WEST VILLAGE — Local elected officials want the landlord of one of the Village's last remaining independent bookstores to give the beloved store a longer lease on life.
Three Lives & Company is on a precarious month-to-month lease arrangement while the landlord looks to sell its building. In a letter by state Sen. Brad Hoylman, local officials urge the Levine family, owners of 154 W. 10th St., to give the store a multi-year lease.
"The sad fact is that our community has lost numerous independent bookstores in recent years, including the closures of Oscar Wilde Bookshop, Left Bank Books, and Partners & Crime and the relocation of Bonnie Slotnick Cookbooks," reads the letter, signed by Hoylman, Manhattan Borough President Gale Brewer, Assemblywoman Deborah Glick and City Councilman Corey Johnson.
"Three Lives & Company is one of the last independent bookstores in our area," he continued. "It would be a loss for small business, the uniqueness of New York City and booklovers everywhere to see Three Lives & Company close at this location."
Three Lives has been at 154 West 10th St. for 33 years, and in the Village for even longer.
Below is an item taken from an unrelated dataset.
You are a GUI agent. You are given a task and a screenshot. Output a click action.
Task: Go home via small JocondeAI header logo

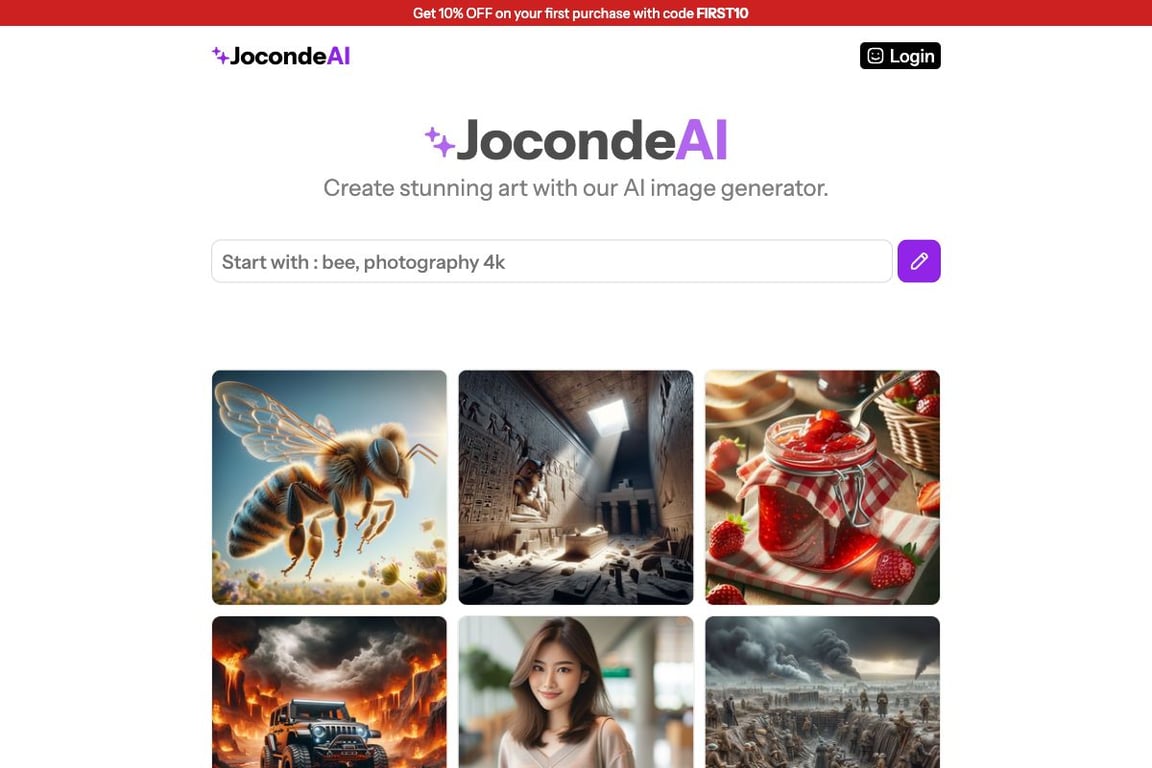281,56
Owner Toby Cox has said he hopes to be able to stay in the Village, if not in that space after a new owner is secured for the building.
Hoylman and the officials thanked the Levines for letting the bookstore stay on month-to-month, but asked that they offer a multi-year lease that would be "binding upon successive property owners, for a term of years at your discretion."
The issue is personal for Hoylman, who lives on West 10th Street near the store and sees it as "a Village institution."
"I’m a customer and I agree with those who said it’s just one of the greatest bookstores on earth," Hoylman told DNAinfo New York. "The staff is incredibly knowledgeable [and] the selections are always so thoughtfully curated."
Hoylman said he was grateful that Cox alerted his customers before it was too late.
"In most instances, we only hear about independent retail establishments after they’ve been forced out of their premises," he said. "Hopefully we can appeal to the better impulses of the landlord and weigh in on how important the bookstore is to the community.
"You know, they say the market has no morals, but it's our hope that maybe the landlord does."
Hoylman and his peers plan on contacting the new landlord, whenever one is found, to also urge them to offer a multi-year lease "and preserve this important Village mainstay."
The Levine family did not immediately return a request for comment.